Well, I decided to take on the task, unaware of how truly huge it would be. It is now 5 years later and the team has grown and the project inches closer and closer to realization. A film company has donated gear, space and services, an arts non-profit has become our fiscal sponsor and now we have a website and are about to begin crowdfunding and grant writing. This project has seen ups and downs but we now have close to 20 interviews and for anyone that remembers that San Francisco of 1989...its worth it. Please JOIN US! This is not just my project - it is all of ours.

-Peter Paul Jacques
Oakland, 2018

Interviews include:

Jaina Bee
Artist

Cristof Certik
Musician

David Cooper
Musician

Ryan Curry
Bartender

Leigh Crow
Performer

D'Arcy Drollinger
Club Owner, Playwright, Performer

Maria Giudice
Designer, Entrepreneur

Damon Hall
Chef

Kevin Hobbs
Software Engineer

Cindy Johnson-Kahl
Restaurateur

Jenny Klowden
Events Manager

Vikki Krekler
Arts & Media Recruiter

Dee-Dee Russell-LeFrak
Artist, TV Host

Annie Schlichter
Hairstylist

Christine Shields
Artist

Lavay Smith
Jazz Vocalist

Tony Vaguely
Artist, Director

Synopsis

SF89 looks at the lives of young members of San Francisco’s underground art / nightlife scene of the late 1980s and early 1990s before the advent of the World Wide Web. It will focus on three to five main characters who arrived in historically tolerant San Francisco as hip twenty-somethings, following the same beacon as their counter-cultural predecessors to pursue a life alternative to the mainstream.

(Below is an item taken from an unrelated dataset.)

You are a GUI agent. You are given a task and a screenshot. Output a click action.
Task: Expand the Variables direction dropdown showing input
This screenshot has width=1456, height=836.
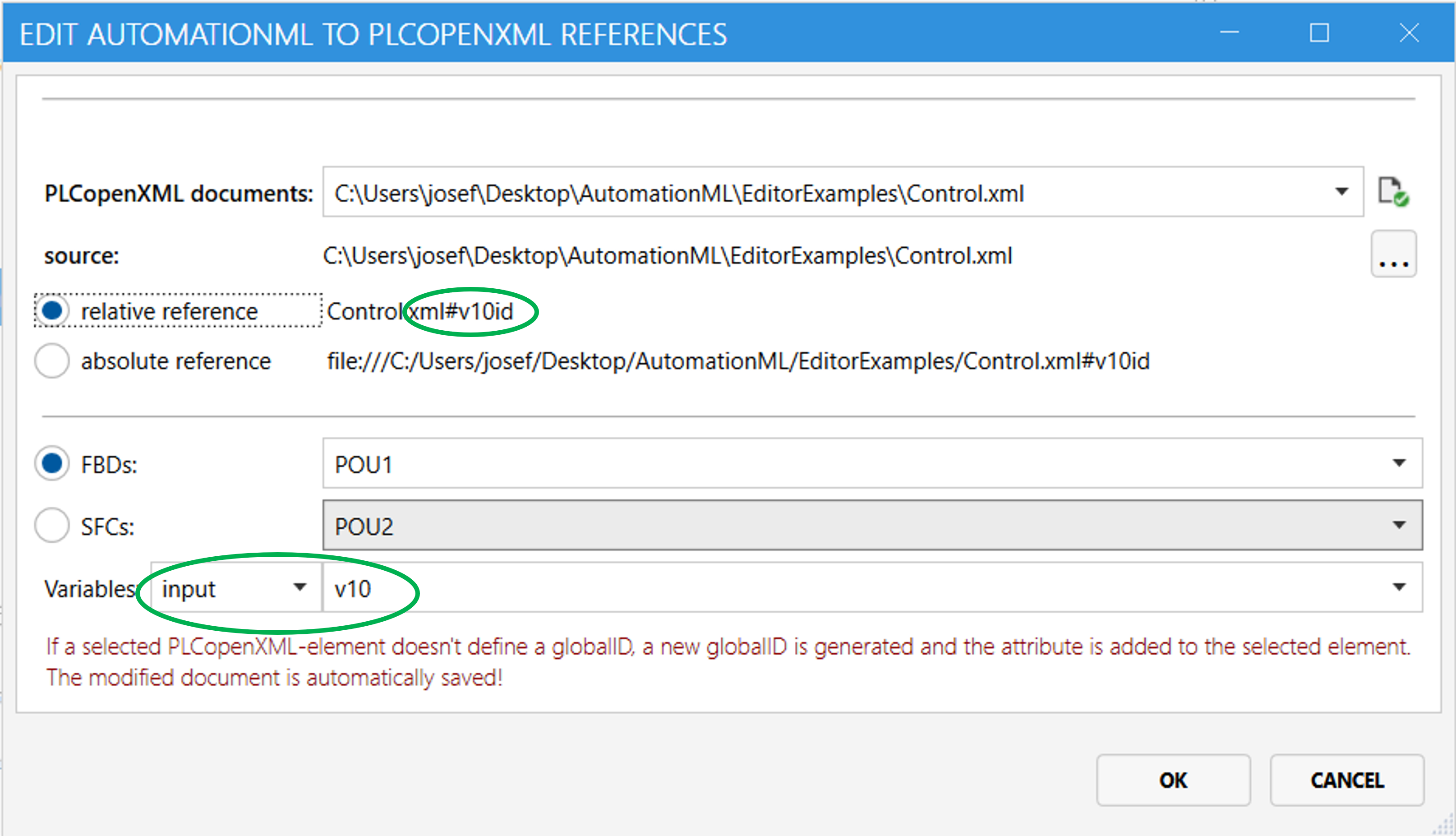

Using interviews, photography and never-before-seen archival footage our characters will share their memories and discuss witnessing the city’s shifting sociopolitical landscape of the last thirty years. They will present a range of attitudes on the subject of change: one may live almost entirely in the past, while another is focused on the future and others may find they are caught somewhere in the middle.  

On the surface, SF89 is a fun, nostalgic romp through a pre-dot-com San Francisco while at a deeper level, personal issues of memory, aging, and dealing with change will be examined. This comes at a perfect time with our “Generation X” characters reaching their early fifties and reflecting on their past. It also touches on the ongoing conversation on how San Francisco continues to change and gentrify due to the economy. Observing yesterday we can discover the roots of today and hopefully benefit by foresight into the future.

San Francisco has always had an incredibly diverse population and the project reflects that diversity. People of different races, sexes, orientations, genders, ages, abilities and incomes are both behind and in front of the camera. Our stories show the similarities of our personal lives as well as the differences in how people are caught up in social and economic change. Nobody escapes change but we do experience it in different ways.  Interview subjects include men and women, gay and straight, different genders, Asian-Americans, African-Americans, Jewish-Americans, Latinos, disabled, working poor, middle class and wealthy individuals.

The film’s goals are to celebrate a time in the audience’s life that was thrilling and consequential, to give voice to a group that is not often heard, and to spark conversations between generations, providing some insight into the nature of change, aging and surviving culture shifts by showing examples of people who are still around and still relevant despite being portrayed as the contrary by the youth-focused media and conventional wisdom.

“If my generation is remembered for anything, it will be as the last one that remembers the world before the Internet.”